Espelho Meu Andreia Brites 24 Outubro 2022

O rapaz que voou até ao mar
Conceição Dinis Tomé 
Presença 

Sendo esta a segunda novela da autora, começa a definir-se aquilo a que alguns chamam de estilo. Tendo-se estreado com O Caderno do Avô Heinrich, original que lhe valeu o Prémio Literário Maria Rosa Colaço em 2012, Conceição Dinis Tomé continua a explorar temas traumáticos. Depois do holocausto foi a vez da migração no conto Fatma e agora a violência doméstica. 

Nesta narrativa em primeira pessoa, o leitor acompanha o jovem protagonista enquanto este relata a Nini toda a sua vida. Desde cedo se começam a levantar dois tipos de inquietações, uma relacionada com o desenrolar dos episódios e outra com os vazios que levantam perguntas sem resposta: quem é Nini?, qual era o real estado de saúde da mãe do protagonista , que idade tem agora?, passou muito tempo entre o que está a contar e o presente?, há esperança?

Aqui reside a principal tensão diegética e emocional: o leitor está sempre a fazer previsões e juízos afetivos e a ser confrontado com novas situações e informações até ao final. Apesar desta estratégia, o texto tem muitos momentos reflexivos onde abundam correspondências poéticas e associações sensoriais. Também reside na linguagem o poder de replicar e sugerir imagens e emoções fortes ao leitor.

Provavelmente, assumir que estamos perante uma narrativa violenta pode afastar os mais temerosos. Mas relatar a história de uma criança que é retirada à família, institucionalizada, entregue a uma família que a devolve não é possível sem infligir desconforto. 

Um dos elementos mais consensuais nas narrativas juvenis é a esperança, o commumente designado final feliz ou a sua suposição através de um final aberto. Não é que neste caso seja totalmente impossível essa concretização mas Conceição Tomé concede muito pouco à felicidade. Nesse sentido, talvez esta novela seja violenta, violenta nos acontecimentos mas sobretudo na sinceridade com que são narrados. Tal sinceridade, comparada com os artifícios de superficialidade de tantas estruturas que expõem lutas, mortes, ofensas, humilhações, cava um desconforto distinto.
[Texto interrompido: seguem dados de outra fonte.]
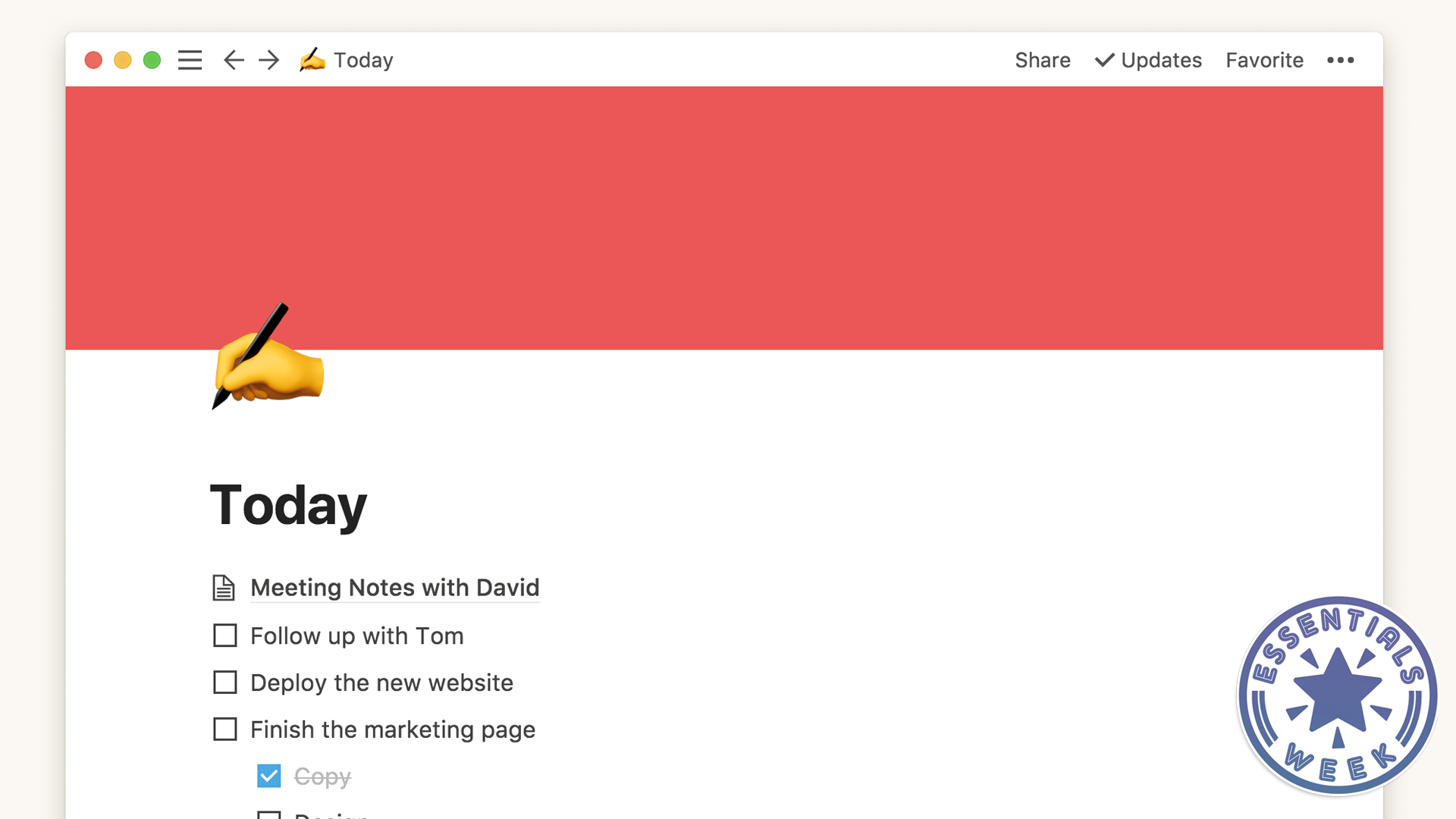
Task: Click the Today breadcrumb title
Action: pos(363,60)
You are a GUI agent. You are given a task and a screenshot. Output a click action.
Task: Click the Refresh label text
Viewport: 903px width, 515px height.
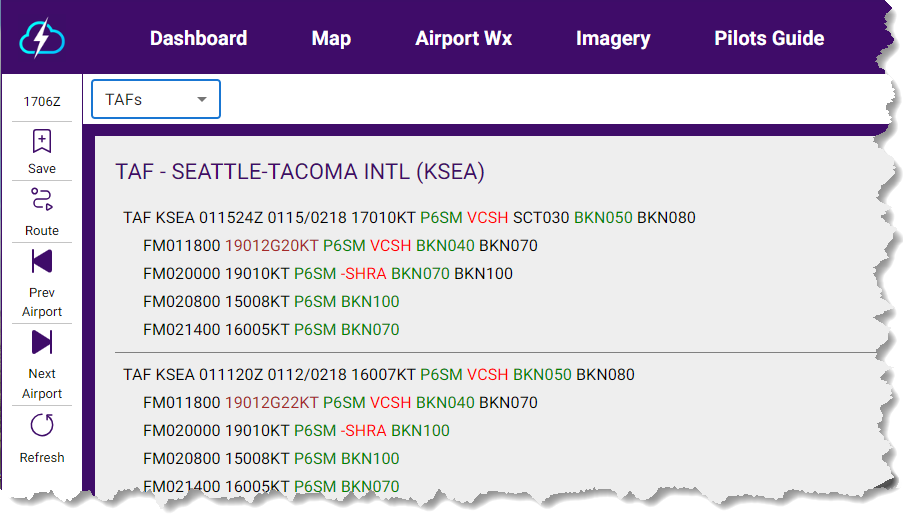pos(42,458)
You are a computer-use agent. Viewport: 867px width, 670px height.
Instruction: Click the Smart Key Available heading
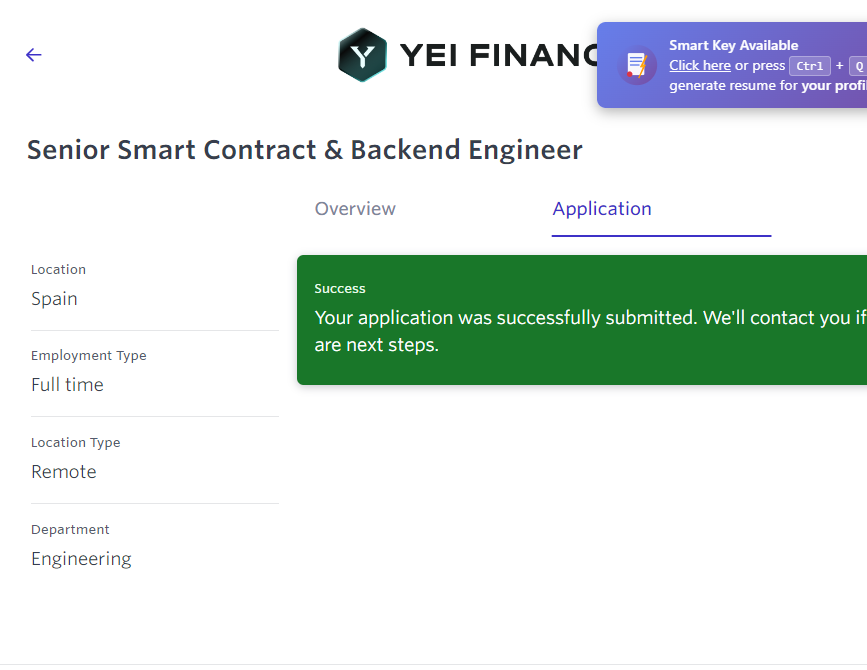coord(733,45)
Não se permite a indiferença pelo excesso, o abandono das personagens à sua sorte, implica efetivamente o leitor. 

Há um efeito de coragem neste livro, associado à sobrevivência, aconteça o que acontecer. A voz é singular, o tema arrojado, a estética emocional e sugestiva. O rapaz que voou até ao mar é literatura e que merece ser comemorado.